Created by the same studio that made the Putt-Putt games, Pajama Sam spawned a series of games and children's books. Teaching kids not to be afraid of the dark (and, of course, puzzles), Pajama Sam is the hero every '90s kid deserved.
With games spanning from pre-school to 6th grade, covering subjects like math, language, grammar, typing, and basic shapes for toddlers, there's a good chance you had at least some interaction with JumpStart as a kid.
*Screenshot is from JumpStart Adventures 6th Grade: Mission EarthQuest (1998)
Satisfying every kids dream to run their own detective agency from a treehouse, Eagle Eye Mysteries let every '90s kid be their own Nancy Drew or Hardy boy. Still hoping I get a treehouse as cool as Jake and Jennifer Eagle's someday.
Allowing kids to build their own droids in a Portal-like industrial complex, DroidWorks paired education with the one thing every kid can get onboard with: Star Wars. Touching on scientific principles like energy, force, motion, simple machines, light, and magnetism, kids had to use critical thinking and some light math to solve puzzles.
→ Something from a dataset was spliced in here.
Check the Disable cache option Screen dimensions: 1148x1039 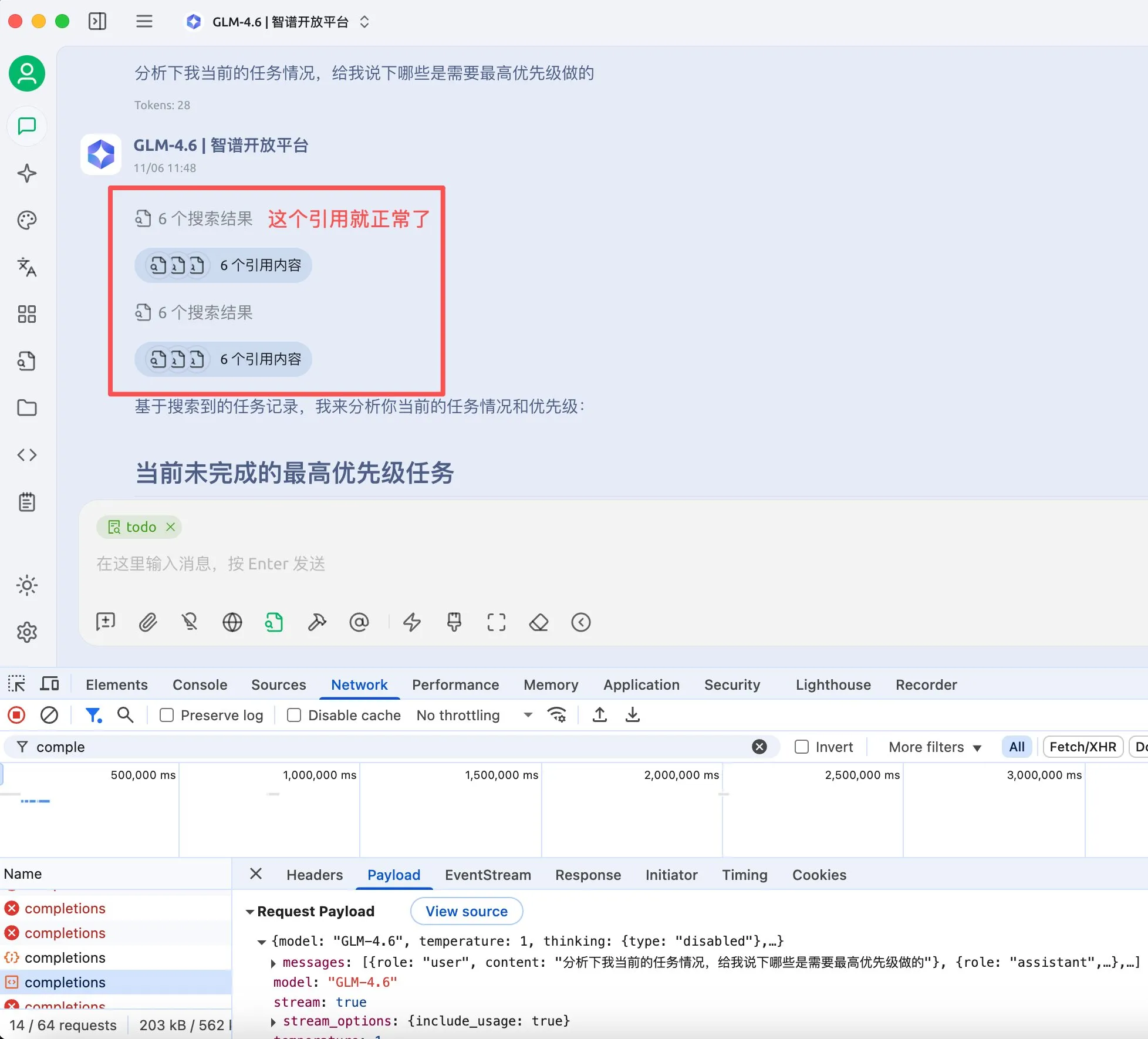[294, 715]
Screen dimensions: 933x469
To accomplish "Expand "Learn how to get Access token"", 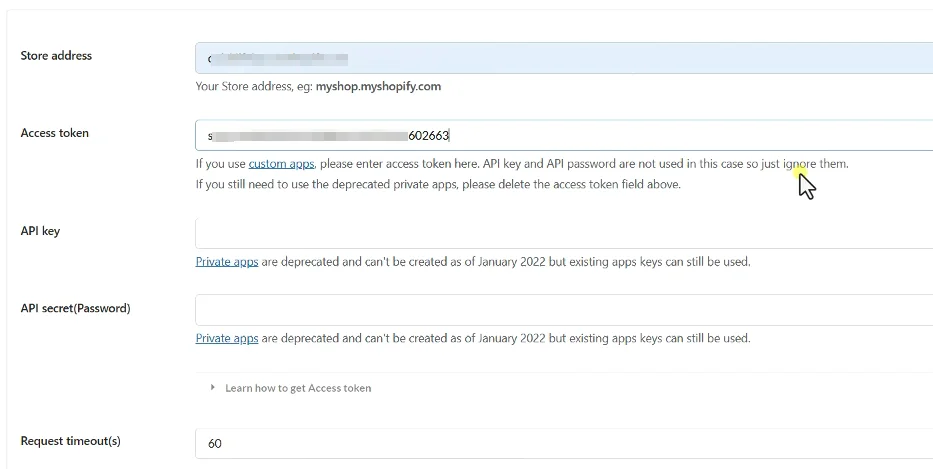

Though, admittedly, the "educational" part of this edutainment was pretty light.
The best educational games focus on artistic concepts like music as much as math and science. The Treehouse is a great example of this, as well as having practical lessons on things like understanding currency. And the two main characters are opossums who need nap breaks. Why did this not become a massive franchise?
Similar to the Carmen Sandiego series (and Bill & Ted's Excellent Adventure), Time Riders plays a lot like a text-adventure. It was created by The Learning Company, who also made Treasure Mountain! As the player bounces around time periods, there's plenty of videos and hand-holding to make sure you learned plenty. When you said you wanted to play video games, this is likely not the type of game you had in mind.
Even though it's called a "math quest," this game wasn't immune to the same types of drag-and-drop puzzles that most other games on this list featured. Also, Iago wants to help Genie save Aladdin and Jasmine? Not sure how I feel about that. Also, there's math.